Özellikle sabahları belinizde bir tutulma, sertleşme harekette kısıtlılık fark ediyor, ancak gün içinde düzeldiğini hissediyorsanız, sevinmeyin.AS oldugunuzdan şüphelenmenizi gerektirecek temel belirti budur. AS de tutulma hareketsizlik zamanı artar hareketle azalır.
-Gece terlemesi,
Geceleri bel, boyun ve sırtınızda terleme hissediyorsanız, vucudunuzda ters giden bir şeyler oldugundan şüphelenmeniz ve yukardaki septomlarında olması halinde AS oldugunuzdan şüphelenebilirsiniz. Genellikle yastıgınız sabahları boyun bölgesinden ıslak ve nemli olacaktır.
inanilmaz bel agrilarına , sürekli ilac kullanmanıza neden olan, her sabaha agriyla uyandiran, kışın süründüren , yazın ise yıldıran bir hastalık.
bel ağrısının en ilerlemiş halidir, romatizmal olanıdır, çok ağrı verir özellikle de hareketsiz kalındığında, sabaha karşı vesaire ağrıları azaltmak için ise yaz aylarında bol bol yüzmek ve kış aylarında ise doktorunuzun verdiği egzersiz hareketleriyle belkdeki kasları güçlendirmek suretiyle çözüme az da olsa kavuşmak. ha bu arada bu hastalığın net çözümü yok ölesiye kadar sizinle ne kadar benimserseniz de o kadar az ağrı verir.

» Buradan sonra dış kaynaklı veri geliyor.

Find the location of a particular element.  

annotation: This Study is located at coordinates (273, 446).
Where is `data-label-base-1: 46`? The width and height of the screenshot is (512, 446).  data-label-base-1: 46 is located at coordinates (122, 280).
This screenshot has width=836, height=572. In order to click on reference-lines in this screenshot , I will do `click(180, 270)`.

benimde içinde bulunduğum aktif dönemi baya bi ağrılı geçen eklemlerde şişlik ve kızarıklık meydana getiren hastalık. şu an 4 gündür ayrılmaz bi bütün oluşturduğum yatağımdan yazıorum. o derece kötü bi hastalıktır.
düşmanınıza beddua olarak ''ankilozan spondilit ol'' diyebileceğiniz türden ağrılı ve hareket kısıtlamalı bir hastalıktır.

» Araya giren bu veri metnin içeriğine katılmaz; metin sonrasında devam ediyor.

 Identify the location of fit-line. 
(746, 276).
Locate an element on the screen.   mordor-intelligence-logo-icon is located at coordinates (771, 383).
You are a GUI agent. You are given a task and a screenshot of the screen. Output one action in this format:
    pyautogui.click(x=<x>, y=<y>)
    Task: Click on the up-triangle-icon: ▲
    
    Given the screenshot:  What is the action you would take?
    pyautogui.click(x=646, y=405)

kendimde olduğunu yeni öğrendiğim hastalık. şu an şiddetli bir şekilde beni rahatsız etmese bile hastalık hakkında yazılan yorumları okudukça dibe batıyorum. *
son 2 yıldır iğne (enbrel)ondan önceki 3 yıl hap ile tedavisini gördüğüm hastalık, az önce iğnemi vurdum da bi enty gireyim dedim. türkiye`de teşhisi koyulana kadar epey zahmet çektim.

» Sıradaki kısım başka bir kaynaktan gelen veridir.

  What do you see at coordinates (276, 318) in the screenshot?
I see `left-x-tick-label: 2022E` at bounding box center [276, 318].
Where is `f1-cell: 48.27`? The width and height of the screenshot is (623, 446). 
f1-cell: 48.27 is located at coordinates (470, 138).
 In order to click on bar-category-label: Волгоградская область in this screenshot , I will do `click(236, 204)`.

(bkz: öldürmez süründürür)

ama yine de olabildiğince pozitif olmanızı gerektiren bir hastalık.
ayrıca ilaçlarının ağır yan etkileri vardır. (bkz: verem) ppd testi yapılıp iğneli tedaviye başlandıktan sonra epey bi süre inh(anti tuberkuloz) tavsiye edilir.

seviyoruz. alıştım ben ya.
ilaçlarla mide nasıl delinir insana öğreten hastalık.